CYTOWANY FRAGMENT —
-=-=-
W pandemii kieszonkowcy mają nieco utrudnione zadanie, ale nie oznacza to, że nie są w stanie zabrać nam portfela, telefonu, czy innych cennych rzeczy.
- Złodzieje zazwyczaj wykorzystują sytuację czy to w galeriach handlowych, czy w autobusach - mówi kom. Andrzej Fijołek z lubelskiej policji - Jeżeli kogoś mijamy, czy zdarzy się, że się z tą osobą zderzymy to możemy mieć do czynienia właśnie ze złodziejem, który w ten sposób próbuje ukraść nam portfel, albo torebkę. Zwracajmy na to szczególną uwagę. Zachowujmy dystans, dzięki czemu unikniemy zarówno złodzieja jak i możliwości zakażenia.
A jak uchronić się przed kradzieżą?
-=-=-
Kontynuuj powyższy tekst o kieszonkowcach, zaczynając zaraz po jego ostatnim zdaniu.

ZAPISANE DANE —
-=-=-
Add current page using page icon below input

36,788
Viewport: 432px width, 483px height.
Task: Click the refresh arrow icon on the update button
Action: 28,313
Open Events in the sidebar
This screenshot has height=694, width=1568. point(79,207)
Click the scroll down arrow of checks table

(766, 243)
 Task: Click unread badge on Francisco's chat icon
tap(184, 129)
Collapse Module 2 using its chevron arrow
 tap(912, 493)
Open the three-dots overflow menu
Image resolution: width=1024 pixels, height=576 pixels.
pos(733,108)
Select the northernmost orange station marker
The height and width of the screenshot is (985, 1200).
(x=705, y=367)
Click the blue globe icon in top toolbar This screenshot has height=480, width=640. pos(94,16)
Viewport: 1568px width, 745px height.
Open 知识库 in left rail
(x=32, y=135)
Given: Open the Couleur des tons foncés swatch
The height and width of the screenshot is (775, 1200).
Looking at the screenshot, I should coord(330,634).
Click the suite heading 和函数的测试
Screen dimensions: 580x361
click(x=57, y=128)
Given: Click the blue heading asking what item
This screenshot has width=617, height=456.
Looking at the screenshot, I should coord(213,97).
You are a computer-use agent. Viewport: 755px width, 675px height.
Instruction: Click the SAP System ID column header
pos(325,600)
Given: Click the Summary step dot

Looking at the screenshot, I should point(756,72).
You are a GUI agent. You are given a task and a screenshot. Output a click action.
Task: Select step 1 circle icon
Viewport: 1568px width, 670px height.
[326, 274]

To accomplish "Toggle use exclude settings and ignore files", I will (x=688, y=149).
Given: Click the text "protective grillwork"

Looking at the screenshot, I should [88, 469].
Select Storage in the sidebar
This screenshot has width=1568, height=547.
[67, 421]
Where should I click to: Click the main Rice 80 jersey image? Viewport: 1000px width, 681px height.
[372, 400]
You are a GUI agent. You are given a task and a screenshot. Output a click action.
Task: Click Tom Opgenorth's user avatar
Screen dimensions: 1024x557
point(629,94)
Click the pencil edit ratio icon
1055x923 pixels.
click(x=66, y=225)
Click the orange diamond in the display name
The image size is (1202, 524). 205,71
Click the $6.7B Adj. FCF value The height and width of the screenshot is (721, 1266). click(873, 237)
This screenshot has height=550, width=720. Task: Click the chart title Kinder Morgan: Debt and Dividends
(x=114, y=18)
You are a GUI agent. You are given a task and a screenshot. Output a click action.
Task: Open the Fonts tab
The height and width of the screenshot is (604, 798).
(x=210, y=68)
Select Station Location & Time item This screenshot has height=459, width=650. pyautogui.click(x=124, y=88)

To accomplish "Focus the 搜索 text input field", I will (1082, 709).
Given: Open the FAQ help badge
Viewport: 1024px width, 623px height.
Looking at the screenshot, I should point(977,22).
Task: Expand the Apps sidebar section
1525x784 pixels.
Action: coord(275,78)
-=-=-
TWOJA ODPOWIEDŹ —
- Nie trzymajmy telefonów, wartościowych przedmiotów, czy portfeli w kieszeniach zewnętrznych kurtki, czy w tylnych kieszeniach spodni, bo to doskonała okazja dla złodzieja i nawet nie zorientujemy się kiedy te przedmioty nam zginą - dodaje Fijołek. - Trzymajmy je w przedniej kieszeni spodni, lub w wewnętrznej kurtki, czy marynarki. Dobrze jeszcze mieć świadomość, że do kradzieży dochodzi głównie tam, gdzie zbiera się tłum, czyli np. przy wyjściu z autobusu, czy sklepu. Wtedy nasza uwaga jest skoncentrowana na wychodzeniu lub wchodzeniu do pomieszczenia i nie zdajemy sobie sprawy, że właśnie w tym momencie ktoś próbuje nas okraść.
Warto też rozdzielić gotówkę, którą mamy przy sobie i rozłożyć w różnych miejscach naszej garderoby, wtedy, jeżeli padniemy ofiarą kieszonkowca, nie stracimy wszystkich pieniędzy.